CT performed during the portal venous phase is the ideal method of diagnosing splenic infarction during the acute phase [11]. The venous phase is recommended to avoid confusion with the characteristic enhancement of the splenic parenchyma in the arterial phase [13]. The benefits of contrast-enhanced CT are numerous. It can show infarction in the spleen, and other target organs, along with the extent of thrombosis [24]. The underlying cause of infarction may be identified on CT as well. Classically, a peripheral, wedge-shaped, hypo-enhancing lesion with the apex pointing toward the hilum and base parallel with the convex capsule is seen on imaging [11]. Often, imaging will instead reveal peripheral round or linear-shaped areas of hypodensity in the spleen [24]. With multiple infarcts, hypodense non-enhancing lesions with interposed normally enhancing splenic tissue may be observed [11].

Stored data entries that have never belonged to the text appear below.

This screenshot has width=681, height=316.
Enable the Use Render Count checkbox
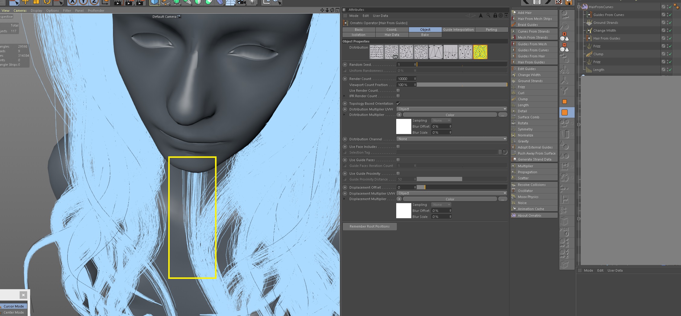[398, 91]
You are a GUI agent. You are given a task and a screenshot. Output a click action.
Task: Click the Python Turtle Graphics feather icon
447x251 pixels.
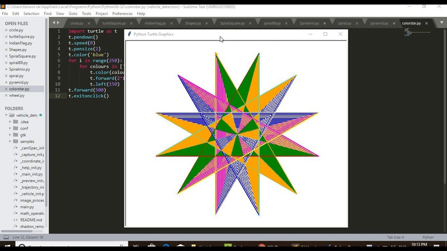click(x=129, y=34)
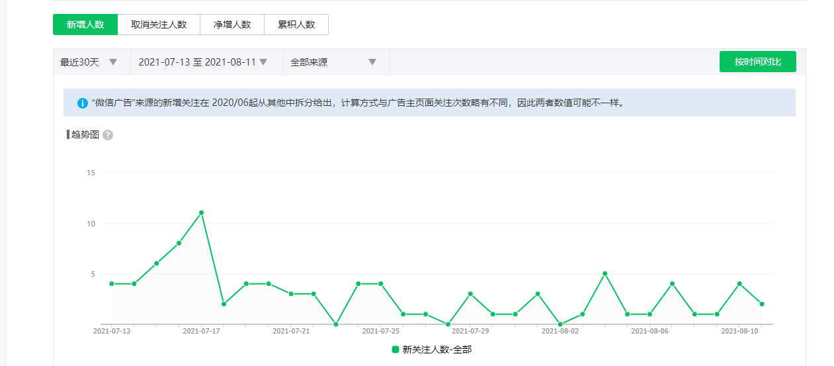Click the blue info icon in notice
This screenshot has width=834, height=366.
point(83,103)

Management of splenic infarction is primarily conservative and based on addressing the underlying cause. Data for non-COVID-19 patients reveals that majority of infarcts seen on initial CT will resolve without complications [16]. With cases of COVID-19 associated splenic infarction, close follow-up should be pursued. Analgesics, antiemetics, hydration, and other means of supportive treatment are appropriate [11]. In some instances, anticoagulation may be considered [11,24]. Rarely, surgical intervention or splenectomy may be required for complications or persistent symptoms [25]. In our case, the patient was treated supportively and discharged after 2 days with a referral to see vascular surgery.

Conclusion

As the COVID-19 pandemic progresses, more information regarding the virus and its effects is becoming available. Outside of lung disease, thrombosis is a primary area of concern. Thrombosis at unusual cites continues to be seen in hospitals and reported in the literature. Physicians should carefully consider the possibility of infarction of abdominal viscera, especially in cases with abdominal pain. Splenic infarction should be explored and considered on the differential for all COVID-19 patients presenting with abdominal pain [17]. CT is the best modality of diagnosis. Treatment should be aimed at addressing the underlying cause. We hope our case aids in outlining 1 of the few documented cases of splenic infarction associated with COVID-19. Treatment strategies should continue to be scrutinized for efficiency through the lens of data and literature.

Authorship

The authors declare that this is their original work and they all approve the content of this manuscript. They confirm that this manuscript has not been published previously, in any language, in whole or in part, and is not currently under consideration elsewhere.

Patient consent

A written informed consent was obtained from the patient for the publication of this case report.

Ethical clearance

This project did not involve any research and no ethical clearance was required.

Footnotes

Acknowledgments: This project did not receive any specific grant from funding agencies in the public, commercial, or not-for-profit sectors.

Competing interests: The authors declare that they have no conflicting interests and have not been supported or funded by any drug company or authority.